The team recently gathered in Kelowna on August 22nd to perform baseline testing on the lowlanders. Craig and his colleagues completed 14 studies related to their interests, while other members of the research expedition completed studies assessing brain, cardiac and blood vessel function. A true collaborative effort, many of the other researchers on the team (lowlanders) were part of the baseline tests, including Stephen who took part in a study investigating the influence of blood volume and blood cell count on cardiovascular function at altitude.
While the first round of baseline testing took place in Kelowna in late August, planning for the research excursion began a year ago.
“To say the coordination of this expedition has been a huge undertaking would be a significant underestimation,” says Steinback. “The University of British Columbia - Okanagan (UBCO) team has a good deal of experience with these types of trips, and we’ve been working closely with them as this trip is being planned.”
So, how huge of an undertaking is this expedition? Well…
“We, as a larger team, will transport the equivalent of four fully equipped laboratories — including ultrasound machines, blood pressure monitors, blood gas analyzers, exercise bikes, etc — first to Kathmandu, and then to a remote, high altitude research station in the Himalayas.”
“All of this equipment, as well as over three tons of gas tanks, personal gear and supplies will be transported by Sherpas, porters and yaks.”
Just to note — the tanks weigh well over 100 lbs each. One can see why researchers are so interested in understanding the physiological makings of peoples like the Sherpas, who can withstand this workload and thrive in high altitude environments. Most of the lowlanders on the trip will have issues carrying their 30L day packs.
The team will arrive in Kathmandu some time on September 28th, and will convert their hotel rooms into fully functioning labs for five days as they do baseline tests on Sherpas who have been flown down from higher altitudes. The team, and the Sherpas, will then fly in a small plane through the Himalayas to the Tenzing-Hillary Airport in Lukla (2800m). From there, they will then embark on a six-day, 50 km, +2200m hike to the research station
, which is located at 5,050 meters a.s.l. in Nepal at the base of Mount Everest.
Considered lowlanders, both Craig and Stephen are not too sure how their bodies will acclimatize to the high altitude, and are curious to see how they’ll react in this environment. No amount of pre-training will fully prepare your body for the change of altitude and since there are currently no markers that determine who will thrive or who will decline in these environments, their trip will be full of discovery and unknowns.
“The results of our studies will help us answer questions about genetic traits related to how individuals acclimatize to high elevation conditions.”

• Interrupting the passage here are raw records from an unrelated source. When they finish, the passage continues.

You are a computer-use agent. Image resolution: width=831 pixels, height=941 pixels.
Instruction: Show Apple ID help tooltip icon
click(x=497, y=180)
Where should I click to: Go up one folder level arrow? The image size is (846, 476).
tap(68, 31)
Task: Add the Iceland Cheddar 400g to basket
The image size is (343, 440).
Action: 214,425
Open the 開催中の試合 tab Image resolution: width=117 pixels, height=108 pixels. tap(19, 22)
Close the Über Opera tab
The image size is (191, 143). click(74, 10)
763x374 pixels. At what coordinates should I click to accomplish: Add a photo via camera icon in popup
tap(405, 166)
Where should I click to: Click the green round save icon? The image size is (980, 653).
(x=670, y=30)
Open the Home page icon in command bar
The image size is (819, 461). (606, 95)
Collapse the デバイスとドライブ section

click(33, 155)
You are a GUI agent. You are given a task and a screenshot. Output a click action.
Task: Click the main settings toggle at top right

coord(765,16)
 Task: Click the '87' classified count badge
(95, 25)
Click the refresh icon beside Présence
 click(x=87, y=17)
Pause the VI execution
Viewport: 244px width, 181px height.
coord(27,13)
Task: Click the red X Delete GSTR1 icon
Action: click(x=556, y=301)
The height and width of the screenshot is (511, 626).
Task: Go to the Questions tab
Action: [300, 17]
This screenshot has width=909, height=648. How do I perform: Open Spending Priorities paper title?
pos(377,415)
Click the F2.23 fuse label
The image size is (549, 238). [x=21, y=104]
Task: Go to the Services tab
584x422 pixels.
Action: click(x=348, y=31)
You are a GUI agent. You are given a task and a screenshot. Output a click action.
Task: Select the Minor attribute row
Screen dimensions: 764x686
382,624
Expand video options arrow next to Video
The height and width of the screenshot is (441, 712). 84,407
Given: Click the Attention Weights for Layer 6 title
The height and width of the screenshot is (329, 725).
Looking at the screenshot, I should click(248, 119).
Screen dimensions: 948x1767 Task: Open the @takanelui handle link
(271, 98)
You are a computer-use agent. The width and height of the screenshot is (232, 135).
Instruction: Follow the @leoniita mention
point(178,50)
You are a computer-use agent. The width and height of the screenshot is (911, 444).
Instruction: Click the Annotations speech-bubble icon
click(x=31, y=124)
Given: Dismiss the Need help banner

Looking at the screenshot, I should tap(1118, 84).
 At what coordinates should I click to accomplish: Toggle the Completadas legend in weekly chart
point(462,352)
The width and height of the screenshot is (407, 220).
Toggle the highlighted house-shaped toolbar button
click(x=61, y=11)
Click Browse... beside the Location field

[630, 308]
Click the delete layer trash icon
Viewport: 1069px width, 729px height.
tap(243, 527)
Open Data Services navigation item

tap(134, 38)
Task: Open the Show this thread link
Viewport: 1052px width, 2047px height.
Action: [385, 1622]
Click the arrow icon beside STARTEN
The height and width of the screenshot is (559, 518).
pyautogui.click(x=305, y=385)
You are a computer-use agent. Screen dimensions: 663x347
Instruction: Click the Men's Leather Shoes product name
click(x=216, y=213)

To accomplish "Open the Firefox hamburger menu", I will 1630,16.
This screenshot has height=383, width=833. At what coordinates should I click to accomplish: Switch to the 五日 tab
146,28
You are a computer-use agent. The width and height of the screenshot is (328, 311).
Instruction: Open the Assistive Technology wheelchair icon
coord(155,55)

“Over 140 million people worldwide reside at altitudes above 2500m. Millions more travel to these altitudes every year for work and leisure. We hope the data collected during our expedition will shed light on the physiology that allows some individuals, like the Sherpas, to thrive at altitude while others are prone to sickness and life-threatening illness.”
“We also believe that the data will be important for understanding some of the processes which lead to cardiovascular disease in clinical populations, which are periodically or chronically hypoxic — a condition in which the body or region of the body is deprived of oxygen supply at the tissue level. More commonly-known disorders associated with hypoxia are heart failure, COPD and sleep apnea.”
Editor’s note: We will follow-up with Craig once he returns from the research excursion to provide an update.